There are 20 different amino acids that are used to make proteins, and they can be combined in any sequence in order to produce a protein with specific properties—properties that arise from the combination and specific order of amino acids, and the final shape they give to the protein. This diversity in monomers means that there are many, many different possibilities for protein sequences (and thus shapes, and functions)—even a polymer only two monomers in length has 400 possible sequences (i.e. 202, or 20×20), and proteins can be thousands of amino acids long. It was this possibility for large-scale complexity that suggested that proteins might have enough “storage capacity” to hold hereditary information and pass it on to the next generation.
Beginning in the late 1920s, however, research began to point away from proteins and towards DNA as the hereditary molecule. DNA, like proteins, is a polymer formed from a set of monomers (in this case, nucleic acids). In contrast to the 20 monomers found in proteins, DNA has only four monomers: compounds abbreviated as A, C, G and T. It was for this reason that researchers were initially skeptical that such a “simple” polymer could act as a source of hereditary information.
Despite this skepticism, evidence continued to mount that DNA was in fact the physical basis for hereditary information. Once this evidence convinced the majority of scientists, the race was on to understand exactly how DNA accomplished this remarkable task. Soon, it became clear that understanding the structure of DNA was crucial to understanding its function, and several research groups famously competed to be the first to decipher it.
Determining the structure of DNA did indeed shed light on its function. Though it has only four monomers, the structure of DNA revealed how it can easily replicate and pass information on: not only is DNA a long polymer, it is a polymer that can specify its own replication through interactions between its monomers. Perhaps a picture would help explain. Imagine bricks that now have “partners” they are attracted to. We’ll represent that attraction, which is a type of chemical bond called a hydrogen bond, with a black dot. The “A” and “T” monomers are attracted with two hydrogen bonds, and the “C” and “G” monomers with three:
These “attraction pairings” between monomers are important: they allow one DNA polymer to act as a template for a second, “complimentary” DNA polymer. Imagine a DNA sequence as follows:
As the second DNA polymer is made, monomers are selected, one at a time, to match their “partners” in the first polymer:
These two polymers are held together by the alignment of many hydrogen bonds, and you are likely familiar with them as the “two strands” of the DNA double helix:
While this more realistic model of DNA shows the precise details of its molecular structure, the important features are summarized by our simple “toy brick” model. DNA is a pair of long polymers that can be separated and used to make new copies that are faithful to the original.
While these features of DNA readily explain how it is faithfully copied, recall that we also need to explain variation. Variation, in the most basic terms, means there is sometimes imperfection in the copying process.

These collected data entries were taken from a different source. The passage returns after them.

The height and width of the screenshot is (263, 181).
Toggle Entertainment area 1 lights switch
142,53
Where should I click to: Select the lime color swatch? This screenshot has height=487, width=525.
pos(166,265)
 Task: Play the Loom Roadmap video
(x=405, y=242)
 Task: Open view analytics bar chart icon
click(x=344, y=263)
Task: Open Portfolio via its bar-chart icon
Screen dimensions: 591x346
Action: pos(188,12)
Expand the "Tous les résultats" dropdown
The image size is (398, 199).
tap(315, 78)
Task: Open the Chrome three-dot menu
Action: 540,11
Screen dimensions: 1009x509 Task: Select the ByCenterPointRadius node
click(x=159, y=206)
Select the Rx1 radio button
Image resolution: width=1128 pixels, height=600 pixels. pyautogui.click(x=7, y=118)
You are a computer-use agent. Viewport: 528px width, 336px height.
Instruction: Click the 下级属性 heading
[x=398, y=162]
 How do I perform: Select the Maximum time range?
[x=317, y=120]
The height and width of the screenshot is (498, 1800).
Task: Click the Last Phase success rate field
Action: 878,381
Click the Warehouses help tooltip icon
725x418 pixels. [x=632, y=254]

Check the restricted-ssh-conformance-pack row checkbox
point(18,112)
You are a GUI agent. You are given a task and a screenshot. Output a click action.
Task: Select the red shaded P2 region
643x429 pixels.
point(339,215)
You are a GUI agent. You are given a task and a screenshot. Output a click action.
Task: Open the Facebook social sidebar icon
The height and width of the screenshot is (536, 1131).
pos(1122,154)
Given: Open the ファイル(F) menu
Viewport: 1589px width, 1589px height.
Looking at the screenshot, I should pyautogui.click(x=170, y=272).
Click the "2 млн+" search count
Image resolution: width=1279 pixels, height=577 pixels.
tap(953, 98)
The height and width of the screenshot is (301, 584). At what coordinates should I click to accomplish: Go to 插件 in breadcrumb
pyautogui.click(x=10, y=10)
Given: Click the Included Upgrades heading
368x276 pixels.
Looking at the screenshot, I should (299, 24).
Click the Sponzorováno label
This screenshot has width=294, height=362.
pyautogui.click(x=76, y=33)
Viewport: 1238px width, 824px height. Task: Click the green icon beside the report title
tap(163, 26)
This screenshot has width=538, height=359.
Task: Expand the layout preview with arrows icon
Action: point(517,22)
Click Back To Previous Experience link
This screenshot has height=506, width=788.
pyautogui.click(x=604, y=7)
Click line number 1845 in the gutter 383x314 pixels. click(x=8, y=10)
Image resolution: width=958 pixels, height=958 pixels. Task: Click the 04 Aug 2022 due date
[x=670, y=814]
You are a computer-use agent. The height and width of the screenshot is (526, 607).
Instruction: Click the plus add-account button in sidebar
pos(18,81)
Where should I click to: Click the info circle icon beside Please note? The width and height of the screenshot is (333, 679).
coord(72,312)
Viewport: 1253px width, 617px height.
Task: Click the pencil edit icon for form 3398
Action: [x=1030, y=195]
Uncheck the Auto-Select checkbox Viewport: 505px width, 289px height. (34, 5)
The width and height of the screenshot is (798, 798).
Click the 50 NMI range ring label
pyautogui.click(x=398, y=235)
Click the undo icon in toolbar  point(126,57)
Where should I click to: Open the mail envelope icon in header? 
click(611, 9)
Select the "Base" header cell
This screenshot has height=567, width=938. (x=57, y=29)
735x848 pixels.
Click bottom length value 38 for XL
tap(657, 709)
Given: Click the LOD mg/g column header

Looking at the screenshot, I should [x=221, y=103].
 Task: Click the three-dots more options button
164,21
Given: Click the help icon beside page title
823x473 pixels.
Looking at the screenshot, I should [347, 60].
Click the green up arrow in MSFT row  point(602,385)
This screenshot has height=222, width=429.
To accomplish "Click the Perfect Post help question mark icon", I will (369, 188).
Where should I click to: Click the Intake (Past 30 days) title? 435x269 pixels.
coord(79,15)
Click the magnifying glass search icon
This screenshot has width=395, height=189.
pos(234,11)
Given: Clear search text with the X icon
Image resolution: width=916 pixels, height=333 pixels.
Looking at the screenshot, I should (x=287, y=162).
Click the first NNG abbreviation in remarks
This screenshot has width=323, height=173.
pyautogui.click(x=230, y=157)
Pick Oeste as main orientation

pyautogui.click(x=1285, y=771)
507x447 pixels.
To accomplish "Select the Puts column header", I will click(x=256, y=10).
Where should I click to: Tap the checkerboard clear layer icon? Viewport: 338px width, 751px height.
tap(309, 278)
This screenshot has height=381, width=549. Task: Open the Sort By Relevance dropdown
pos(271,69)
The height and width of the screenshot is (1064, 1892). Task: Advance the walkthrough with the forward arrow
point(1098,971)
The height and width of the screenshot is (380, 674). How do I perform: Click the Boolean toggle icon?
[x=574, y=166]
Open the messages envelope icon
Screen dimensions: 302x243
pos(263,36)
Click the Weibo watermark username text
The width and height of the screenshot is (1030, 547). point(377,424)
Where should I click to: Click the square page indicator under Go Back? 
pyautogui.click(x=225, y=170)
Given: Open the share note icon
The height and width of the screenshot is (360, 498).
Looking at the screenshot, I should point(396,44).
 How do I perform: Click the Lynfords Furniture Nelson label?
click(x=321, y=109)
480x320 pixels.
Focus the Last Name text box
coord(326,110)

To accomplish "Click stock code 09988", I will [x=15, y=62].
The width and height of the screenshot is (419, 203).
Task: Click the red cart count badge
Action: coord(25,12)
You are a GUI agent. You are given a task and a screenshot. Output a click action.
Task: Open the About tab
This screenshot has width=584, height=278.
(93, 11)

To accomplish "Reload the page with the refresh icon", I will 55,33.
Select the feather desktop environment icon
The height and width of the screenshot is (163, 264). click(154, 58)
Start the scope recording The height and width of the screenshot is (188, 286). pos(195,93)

If DNA is indeed the hereditary molecule, and if DNA copying was 100% accurate, then variation would never arise, and all offspring would be genetically identical to their parents. Without variation, recombination would have no effect (since there would be no variation to mix into new combinations).
There are many ways that variation can enter during the DNA copying process, and in a future post we will examine several of them. One way that we will consider now is simple “mispairing” of monomers during replication. At a certain (very low) frequency, inappropriate monomers are paired together. The arrow in the figure below shows one such mismatched pair, where a red monomer (G) on the bottom strand was incorrectly paired with a yellow monomer (T) when the top strand was made. When this set is replicated, both the top and bottom strands are copied, but now the correct partners for each monomer are found. The result is two different outcomes: one copy now has the original, correct C:G pair (on the left), and the other has a new variant, with an A:T pair (on the right). This change will be faithfully copied from here on, since later copies don’t “know” what the original sequence was. The result is a new variant in the population.
Taken together, the properties of DNA match what we observe in nature: faithful reproduction of form, but not perfect reproduction of form. At its base, constancy and heritable variation in biological populations trace back to how DNA functions.
What about proteins?
While the properties of DNA make it a great hereditary molecule (that nonetheless allows for variation to arise), DNA itself is not capable of doing the day-to-day functions that organisms need (enzyme functions, structural functions, and so on). For these functions, the vast structural diversity of proteins is required. In the next post in this series, we’ll discuss how the hereditary information in DNA is transferred to protein structure and function, and how variation in DNA can cause variation at the protein level.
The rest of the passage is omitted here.